В середине февраля 1915 г. вглубь России было отправлено более 18000 турецких военнопленных (в том числе 4 паши, 337 офицеров и 17765 нижних чинов [Неприятельские потери на нашем южном и юго-западном фронтах // Нива. 1915. № 10. С. 4].

В итоге к декабрю 1915 г. в России находилось следующее количество военнопленных: германских – 1193 офицера и 67361 солдат; австрийских – 16558 офицеров и 852356 солдат. Вместе с пленными, оставшимися в прифронтовой полосе (без учета турок) количество пленных поднималось до 1200000 человек [Лемке М. К. 250 дней в Царской Ставке. Пб., 1920. С. 328].

Немцы потеряли до 5000, до 1500, до 4000 и 1000 пленными в ходе позиционных сражений: операции на Стрыпе 14 декабря 1915 г. – 6 января 1916 г., Нарочской операции 5-17 марта 1916 г., операции у Барановичей 30 мая – 16 июля 1916 г. и Митавской операции 23 – 29 декабря 1916 г. соответственно.

В ходе Наступления Юго-Западного фронта 1916 г. австрийские войска потеряли пленными до 417000 человек (почти 9000 офицеров и 408000 солдат) [Стратегический очерк войны 1914-1918 гг. Ч. 5. М., 1920. С. 108]. Серьезно пострадали и немцы – например Южная германская армия А. фон Линзингена потеряла лишь в майских боях этого года свыше 82000 человек (51% первоначального состава).

Турецкая армия в Эрзерумской операции потеряла более 20000 человек пленными, в Эрзинджанской операции - 17000 человек пленными и т. д.

Крупнейшие потоки военнопленных на австро-германском фронте перемещались вглубь России через Киев и Минск. В частности, за первые 17 месяцев войны через Минск проследовало пленных: 3373 офицера и 222465 унтер-офицеров солдат [Пленные // Кубанский казачий вестник. 1915. № 51-52. С. 31].

Пленные солдаты и офицеры





австрийские


русские бойцы и австрийские пленные – в минуту отдыха





германские






турецкие


подсчет пленных

Всего на конец 1917 г. было пленено 2100000 солдат и офицеров Германского блока (до 200000 немцев, более 1800000 австрийцев, до 100000 турок и болгар) [Каменский Л. С., Новосельский С. А. Потери в прошлых войнах. М., 1947; Васильева С. Н. Военнопленные Германии, Австро-Венгрии и России в годы Первой мировой войны. М., 1999]. На тот же период французы захватили 160000, итальянцы 110000, англичане 90000 пленных [Будберг А. П. Вооруженные силы Российской Империи в исполнении общесоюзных задач и обязанностей во время войны 1914-1917 гг. Париж, 1939. С. 30].

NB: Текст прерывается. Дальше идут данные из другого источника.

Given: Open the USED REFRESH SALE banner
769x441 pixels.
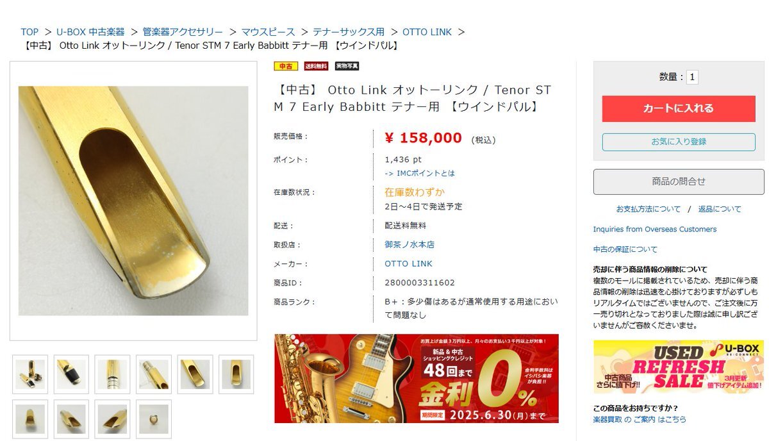Looking at the screenshot, I should click(x=679, y=367).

Важным обстоятельством является то, что пленные, захваченные русскими, были взяты в ходе тяжелых боев кампаний 1914 – 1916 гг., в то время как основная масса пленных, захваченных англо-франко-американскими союзниками России, бралась позднее - в 1918 году, в период развала армий стран Германского блока (например германские солдаты, т. н. «штрейкбрехеры», массово стали сдаваться в плен в августе 1918 года – в ходе послеамьенской деморализации армии).

Какие выводы позволяют сделать вышеуказанные цифры?
Во-первых, русская армия захватила почти столько же пленных, сколько потеряла сама. Во-вторых, русская армия захватила большую часть пленных Германского блока. В-третьих, на 1917 год лишь одних немцев русская армия захватила почти столько же, сколько англичане и французы вместе взятые. Сравнивать австрийцев, плененных итальянской и русской армиями, не имеет смысла.

Даже если затронуть вопрос о потерях только германской армии за всю войну, то следует вспомнить, что всего в плен попал 1000000 германских солдат [Мировая война в цифрах. М.-Л., 1934. С. 22]: 450000 в 1914-1917 гг. (200000 в русском и 250000 в англо-французском плену) и 550000 в 1918 г. – в основном в августе - ноябре. То есть русская армия даже на конец войны (в которой она последней год не воевала) захватила пятую часть от всех пленных немцев – причем все ее пленные захвачены не по капитуляции, а в бою.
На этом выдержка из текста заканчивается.